**Problem requirements**
Pick out and copy every line of the entries below that contains the string "Click". The match is case-sensitive.

■ ■ ■ ■ ■

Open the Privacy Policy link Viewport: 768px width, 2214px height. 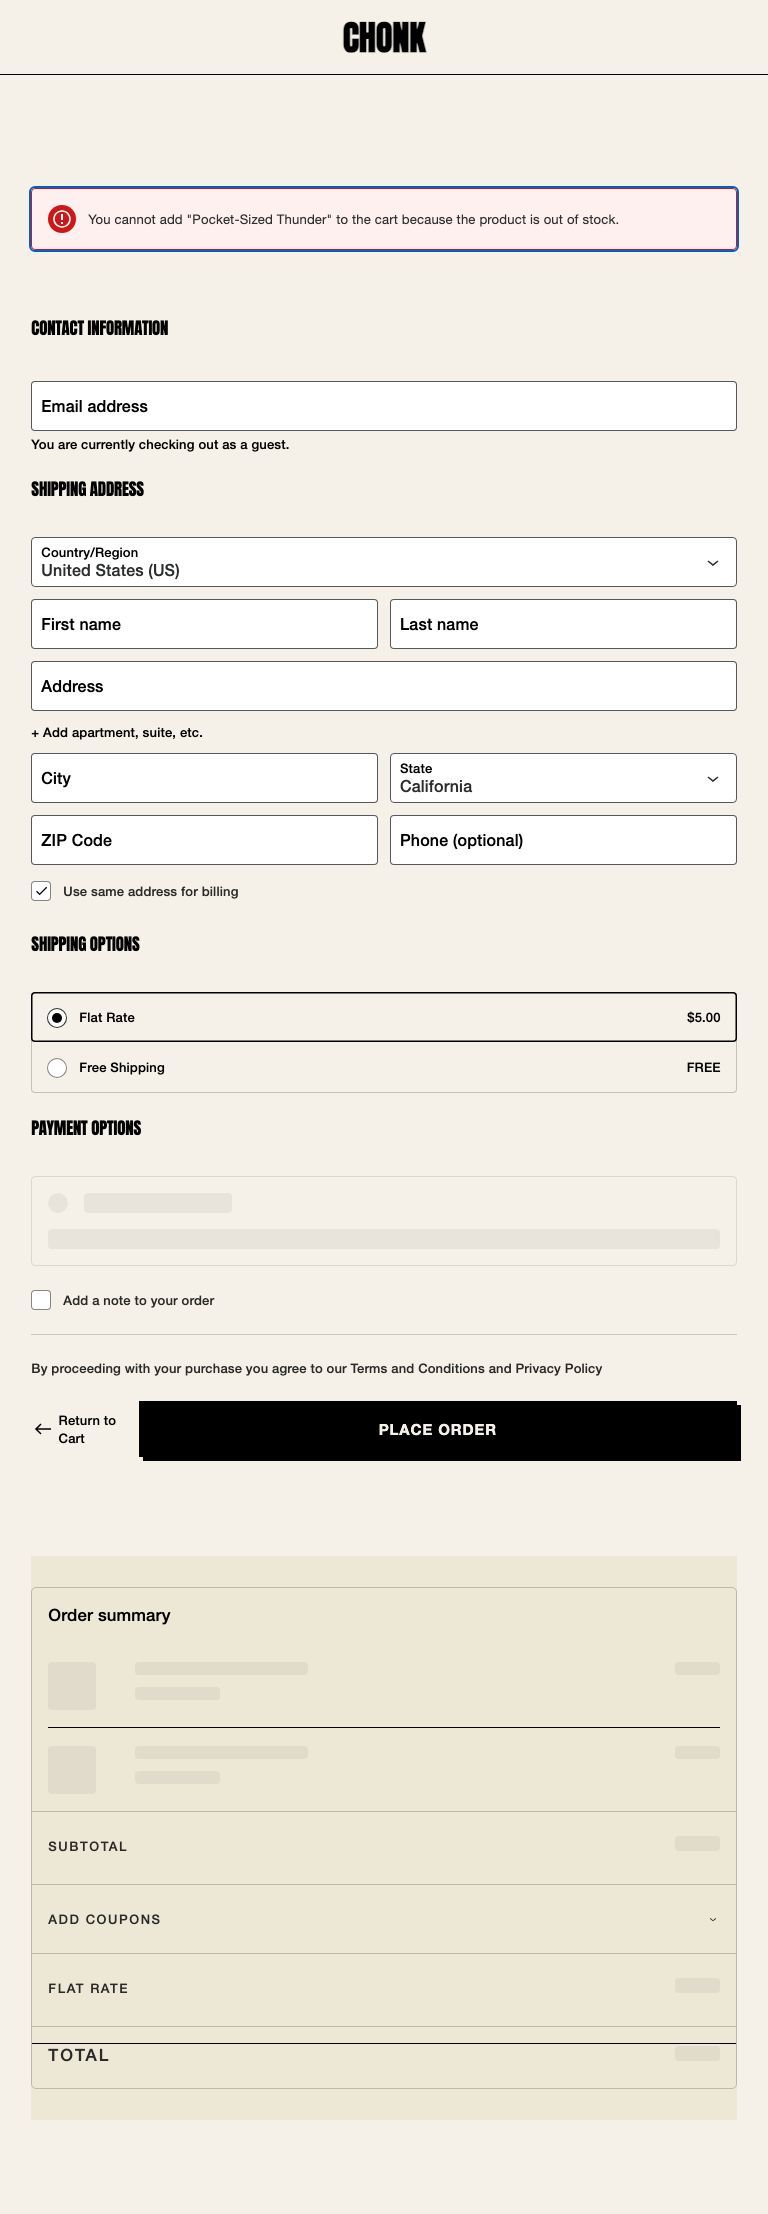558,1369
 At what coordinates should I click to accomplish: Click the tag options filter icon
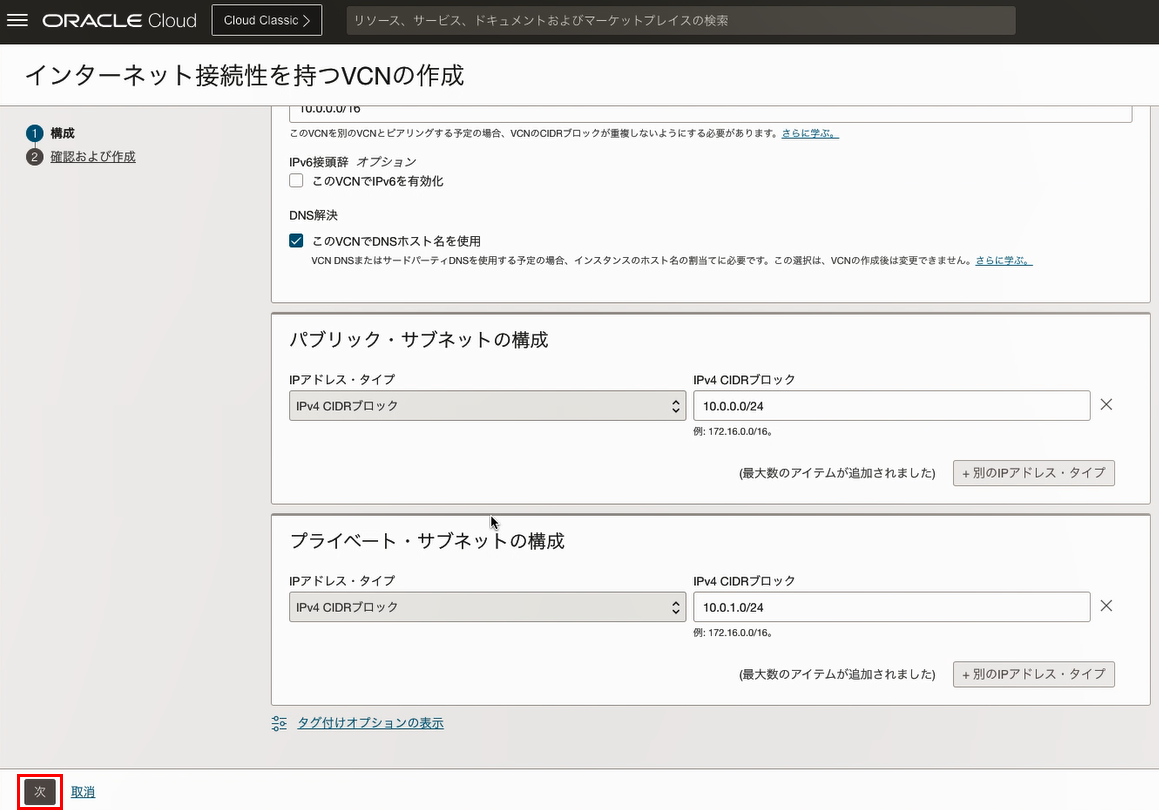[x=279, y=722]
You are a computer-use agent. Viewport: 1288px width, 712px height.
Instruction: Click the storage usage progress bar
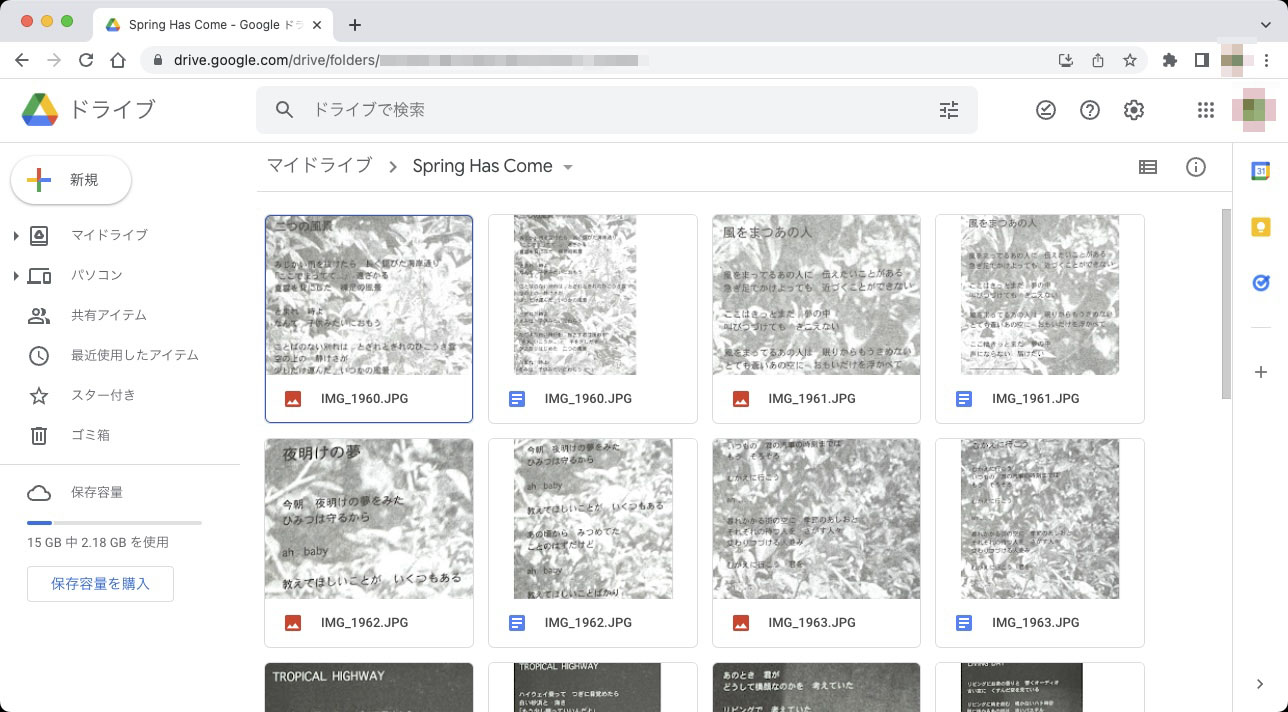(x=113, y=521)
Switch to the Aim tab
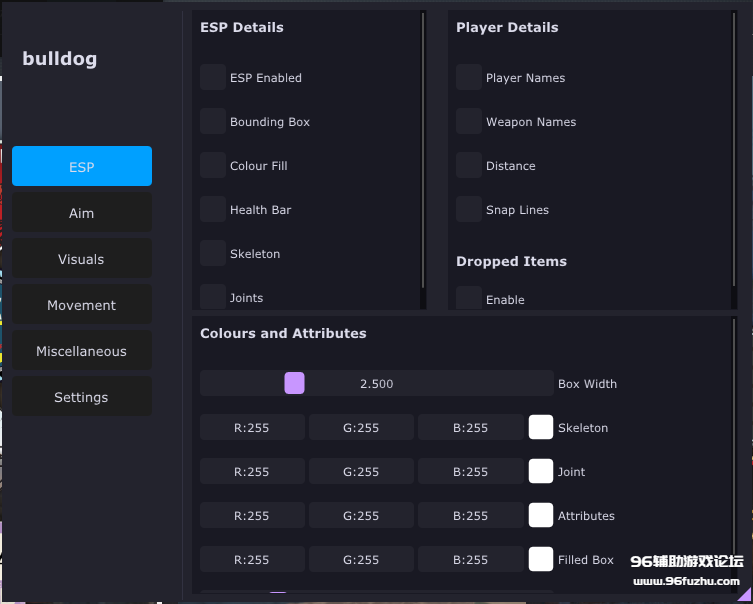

■ ■ ■ ■ ■

**Output for this task**
 At what coordinates should I click to accomplish: Click the tag options filter icon
Instruction: Click the storage usage progress bar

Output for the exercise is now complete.